Currently, studies for AMI mainly focus on the whole or elderly population. With the increased number of young and middle-aged people living alone, great attention should be paid to the impact of the living status on the prognosis with AMI. The present study showed that living with others had a healthy premium on the prognosis of young and middle-aged patients with AMI. Through preventive interventions for young and middle-aged patients living alone, the adverse prognosis gap between living alone and not living alone patients could be reduced.
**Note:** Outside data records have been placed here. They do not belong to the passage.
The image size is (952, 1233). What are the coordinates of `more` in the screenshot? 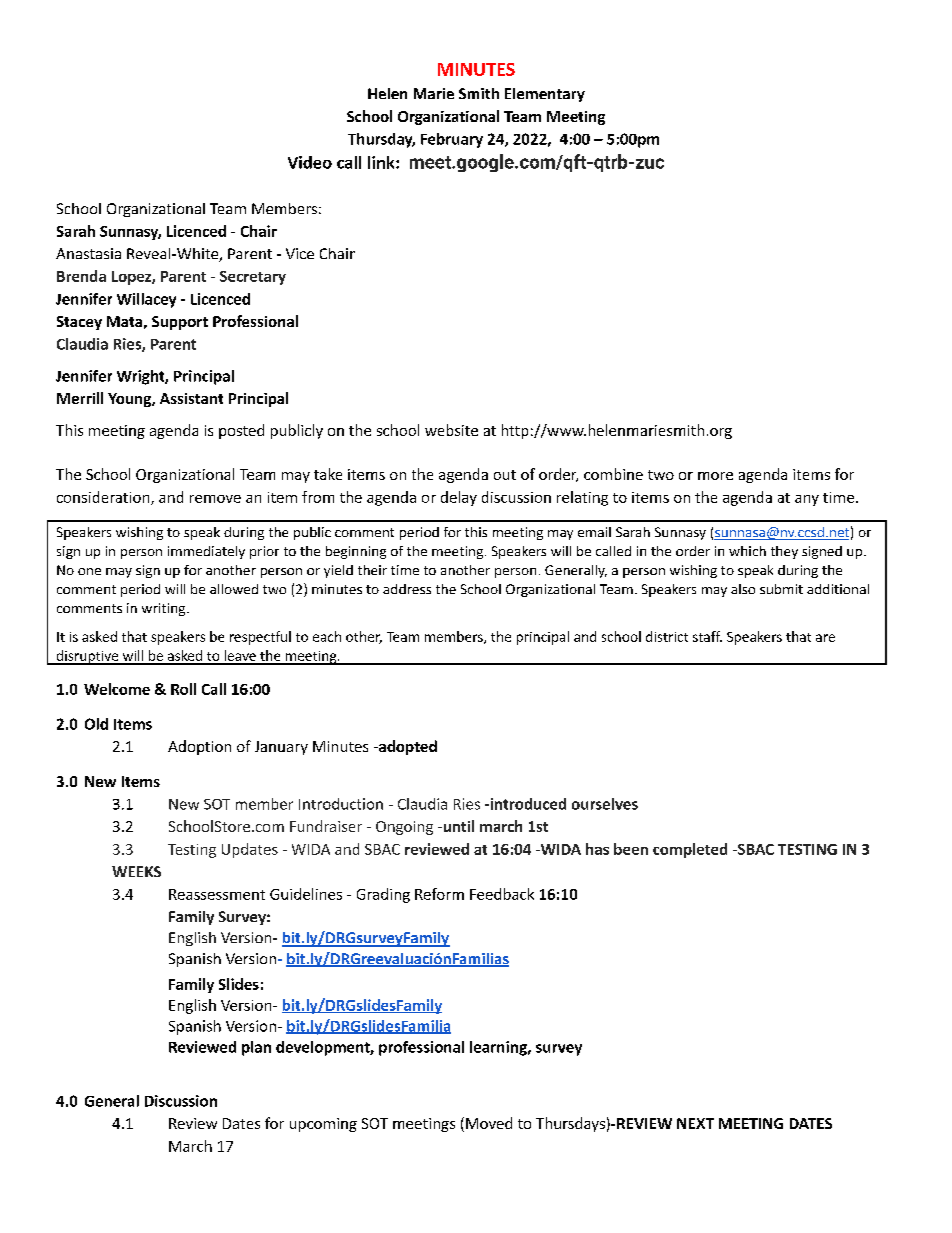 It's located at (715, 476).
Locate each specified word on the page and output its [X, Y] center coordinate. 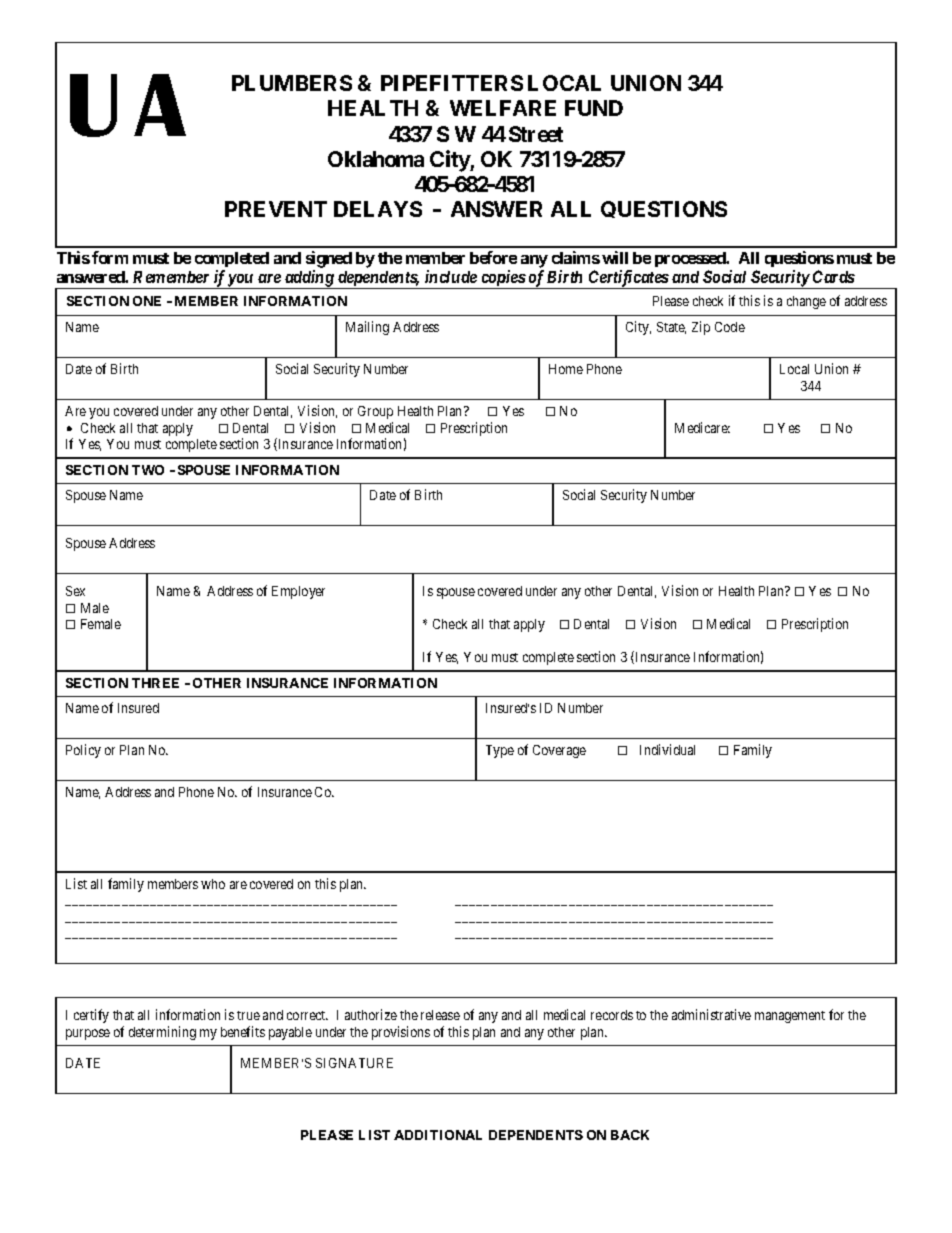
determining [162, 1033]
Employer [298, 592]
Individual [667, 749]
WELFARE [503, 108]
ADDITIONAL [438, 1135]
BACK [630, 1135]
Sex [75, 591]
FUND [594, 108]
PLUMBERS [292, 83]
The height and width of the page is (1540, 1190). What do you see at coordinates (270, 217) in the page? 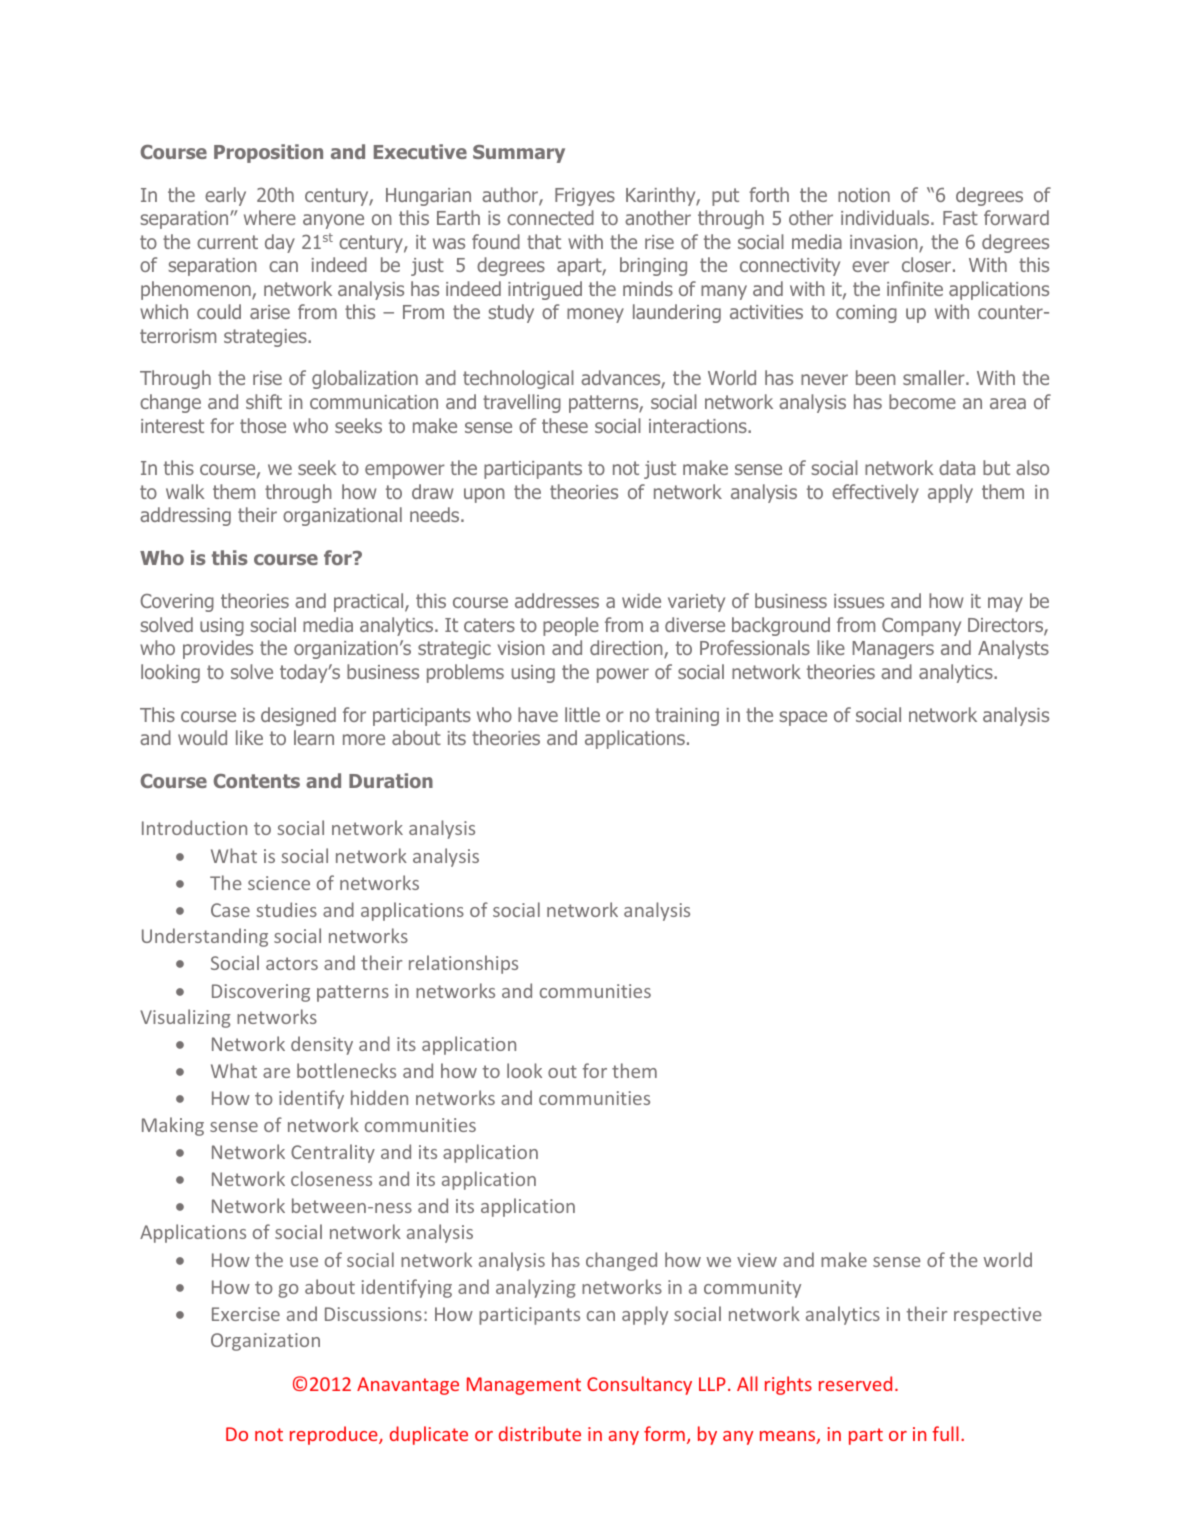
I see `where` at bounding box center [270, 217].
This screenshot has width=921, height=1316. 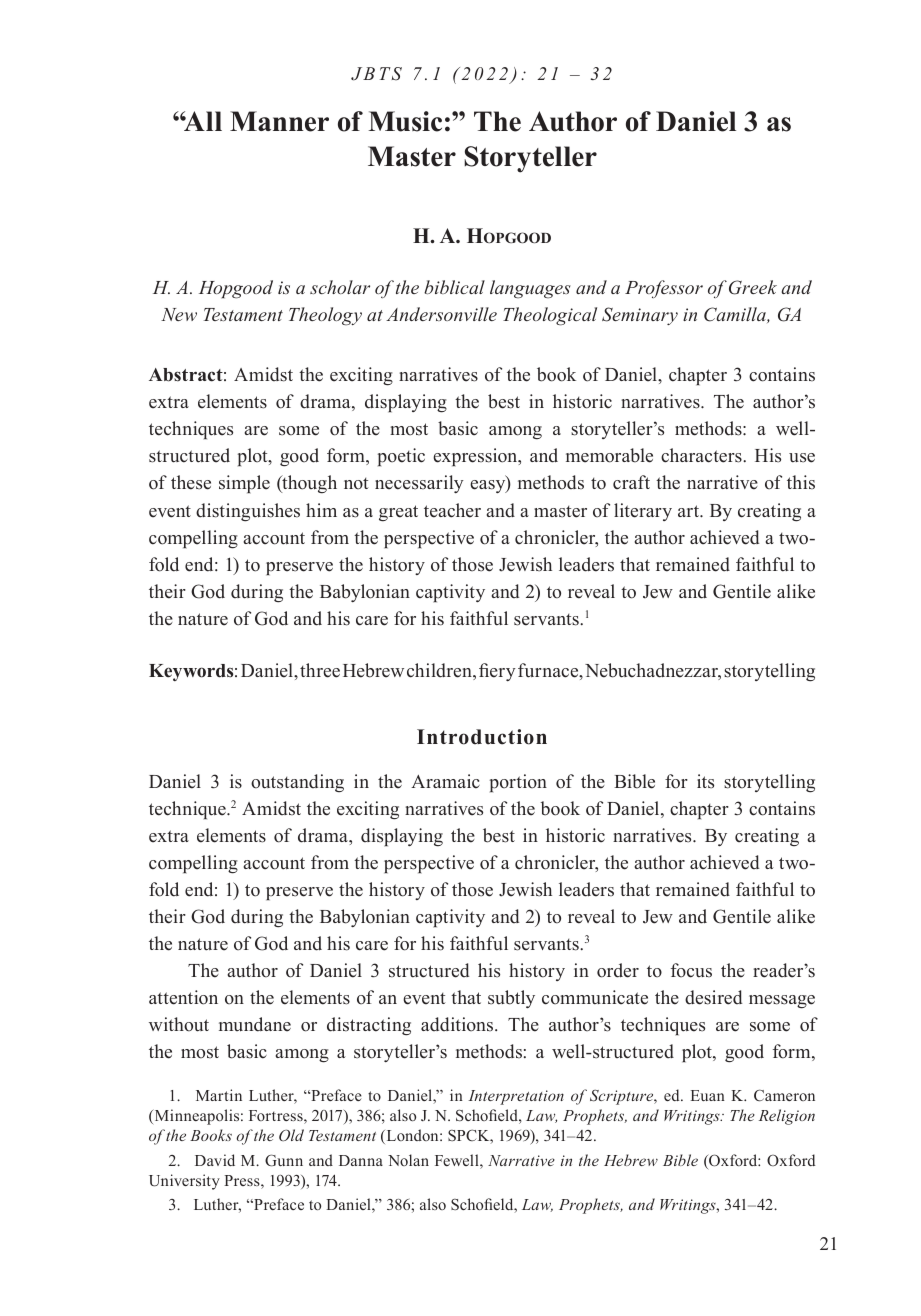 I want to click on its, so click(x=705, y=781).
Nevertheless, there are several limitations in our study. Firstly, the missing or incomplete information and the potential unincluded confounding factors should be considered in the interpretation of results. Secondly, living status is dependent on the description provided by patients or their relatives, which might exist reporting bias. Thirdly, the living alone group in our study is limited in sample size which might influence the validation of our hypothesis. Relevant studies with larger samples are needed in the future.
In conclusion, the results from our study supported that living alone was independently associated with a substantially increased risk of adverse events during the first 24 months after AMI in young and middle-aged Chinese individuals but did not show an extra in-hospital mortality rate after covariate adjustment. Consideration of living arrangements and household support for living alone young and middle-aged patients with AMI may prevent the poor outcomes.